Many psalms celebrate the glory and majesty of the Creator, revealed in nature. All scenes, all living things exhibit his power and declare his glory. No one who joined in Psalm 8,19 , 29,65 , 89,96 , 104 could imagine that God would take pleasure in sexual promiscuity, drunkenness, infant sacrifice or emotional frenzy. He is high above all human imagination, clothed in majesty, light, and power; worship must be dignified, reverent, and exalted to be worthy of him.

In the psalms God is holy (seven times); so is his name (= character, six times), his temple, mountain, arm, city, heaven, throne, hill, and promise, and God swears by his holiness. Hence holiness alone is fitting for God's house (93:5); anyone who would stand in the holy place must have clean hands, a pure heartthe implications are fully analyzed in 24:3-6,15:1-5. This clearly reflects the teaching of the "Holiness Code" (Leviticus 17-26 ), with its theme "You shall be holy, for I the Lord your God am holy." The code expounded "holiness" in terms of love to God, the fellow Israelite, and the neighbor, shown in honesty, integrity, and charity. How seriously this demand was taken may be judged from the most searching confession ever penned (Psalm 51 ), and the moving testimonies to God's forgiveness (103:8-14, five times).

In the psalms cries for righteousness are heard repeatedly, sometimes impatiently, demanding that God will arise, wake up, stir himself to intervene within his world.
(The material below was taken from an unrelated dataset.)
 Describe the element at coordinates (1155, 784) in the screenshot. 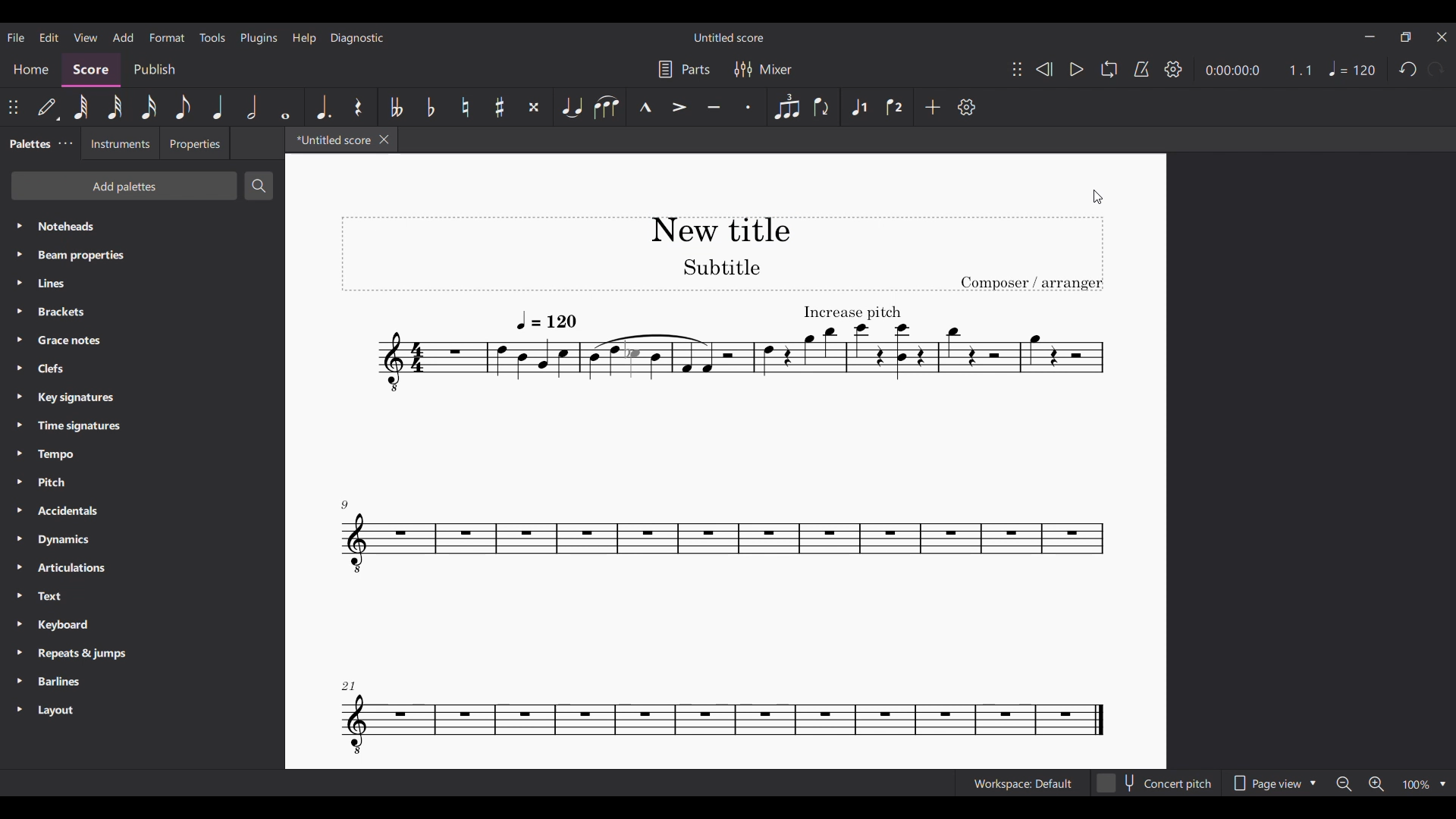

I see `Concert pitch toggle` at that location.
Even when her prophets were silent, Judah's worship effectively kept alive the hope of a world governed by her righteous king.

With this conception arose a wholly new evaluation of the Divine King's law (mentioned thirty-four times, with varied synonyms almost two hundred times, in AV/KJV), as the rule of life and of society. This idea was to dominate Jewish thought for centuries. Though "the law" had come from Moses, from Joshua to the eve of the exile (Jeremiah, and the historian of 1-2Kings) no prophet appealed to its authority. In the Psalter and afterwards the law becomes Judah's chief source of the knowledge of God.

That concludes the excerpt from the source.